Banco Central do Chile diz que criptomoedas não têm a capacidade de substituir a moeda fiduciária

O Banco Central do Chile (BCC) acredita que as criptomoedas não conseguem substituir o dinheiro tradicional, de acordo com um relatório detalhado sobre cripto divulgado em 7 de fevereiro.

O documento, que é assinado pelo presidente do banco central, Mario Marcel, foi preparado a pedido do Tribunal de Defesa da Liberdade de Competências (TDLC). O TDLC é uma instituição independente antimonopólio estabelecida para garantir que as regras de livre concorrência não sejam violadas no Chile. A organização participou ativamente de uma batalha legal recente entre as exchanges cripto da América Latina e os bancos chilenos.
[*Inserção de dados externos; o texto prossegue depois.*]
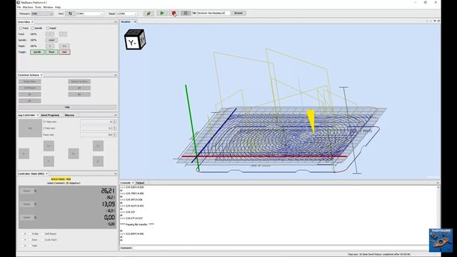Screen dimensions: 457x257
Task: Click the Y- view orientation cube
Action: (x=135, y=40)
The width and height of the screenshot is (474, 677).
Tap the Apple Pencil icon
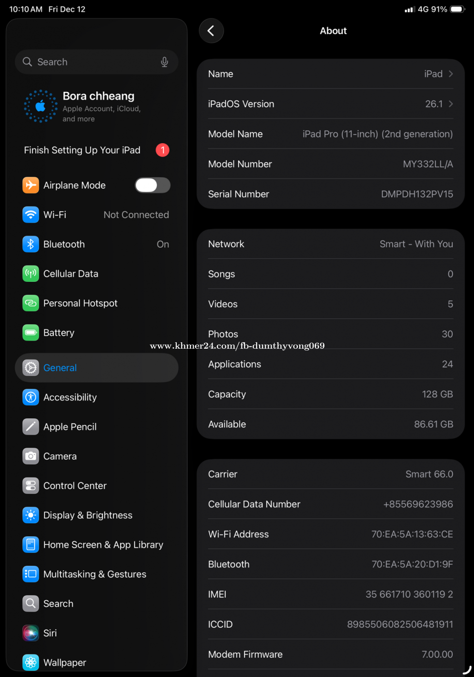tap(31, 427)

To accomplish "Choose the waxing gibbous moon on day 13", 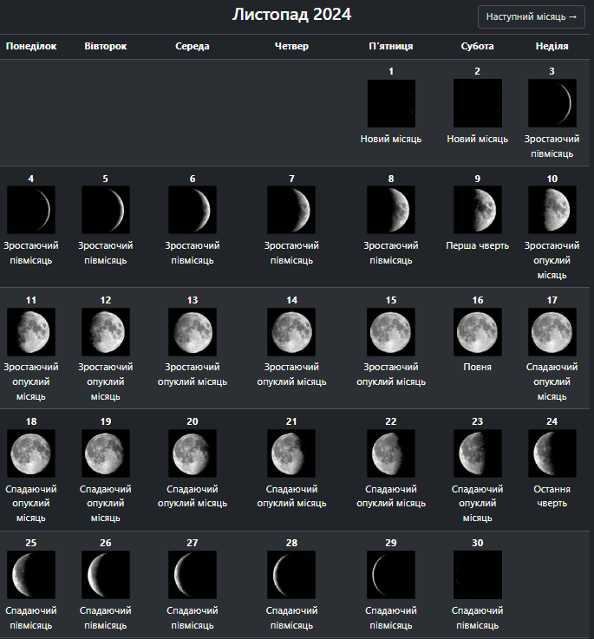I will pos(193,331).
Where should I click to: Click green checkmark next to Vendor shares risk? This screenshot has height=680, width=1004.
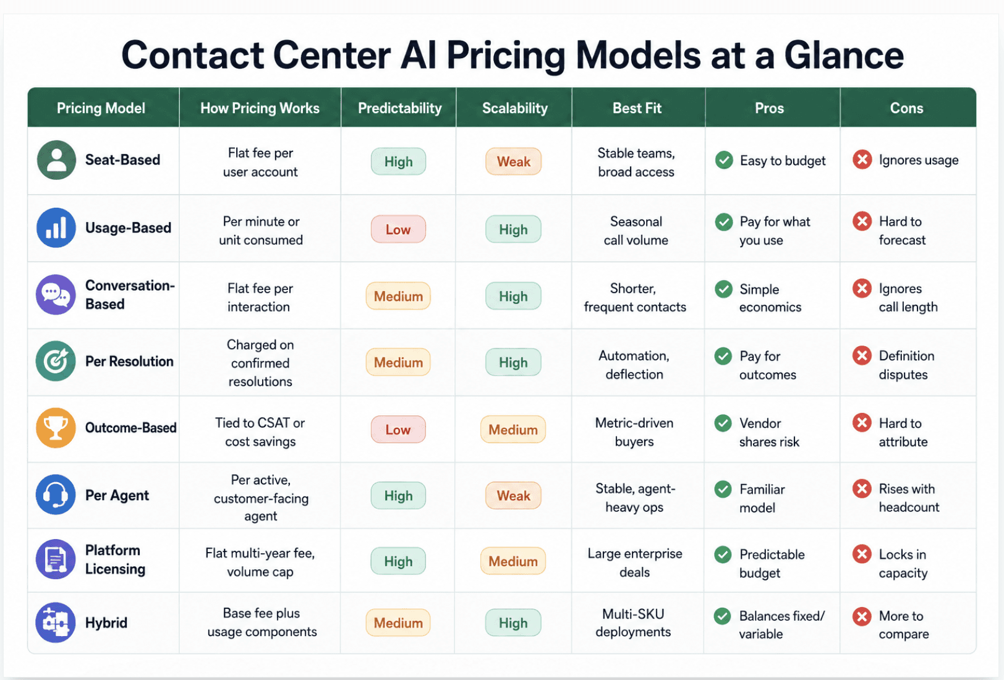coord(723,423)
De acordo com o BCC, o Bitcoin (BTC) e outras grandes criptomoedas criadas como alternativas à moeda fiduciária estão agora em um estágio inicial de desenvolvimento. Portanto, é difícil prever se vão ou não continuar evoluindo. No entanto, o próprio BCC se mantém cético quanto ao futuro do setor:

“Atualmente, não há evidências que permitam concluir que o Bitcoin, ou qualquer outro ativo cripto ou ativos de cripto em geral, substituirá as moedas legais. [...] Para atingir esse objetivo, quadros legislativos e regulamentos relevantes devem ser adotados.”

O relatório também menciona a volatilidade, a aceitação limitada e o processamento de pagamentos lentos como os principais obstáculos à adoção em massa da cripto. Em relação às estatísticas sobre empresas que aceitam cripto como pagamento no Chile, o BCC afirmou que o mercado de cripto no país é “insignificante” em comparação com o mercado tradicional.

O documento também sugere uma possível abordagem à regulação da cripto no Chile. De acordo com o BCC, criptomoedas podem ser tratadas como ativos intangíveis e uma representação digital do valor, que os converte em propriedade. Nesse caso, eles poderiam ser usados ​​como um meio de troca para comprar bens e serviços sem quaisquer restrições adicionais.

O relatório da BCC vem quase um ano depois que o caso envolvendo as exchanges cripto locais Buda, CryptoMkt e Orionx começou. As três empresas começaram uma batalh legal em abril, logo após suas contas bancárias terem sido fechadas por vários bancos chilenos. O tribunal antimonopólio conseguiu conceder proteção às exchanges, apesar da decisão da Suprema Corte de manter as contas fechadas.

O Chile ainda não aprovou um marco legal claro para regular a criptomoeda. Porém, o governo procura controlar os lucros em cripto. Em janeiro deste ano, a Receita Federal chilena obrigou os contribuintes a mencionar os ganhos em cripto ao calcular o imposto de renda anual, dado que a cripto se enquadra na definição de ativos intangíveis.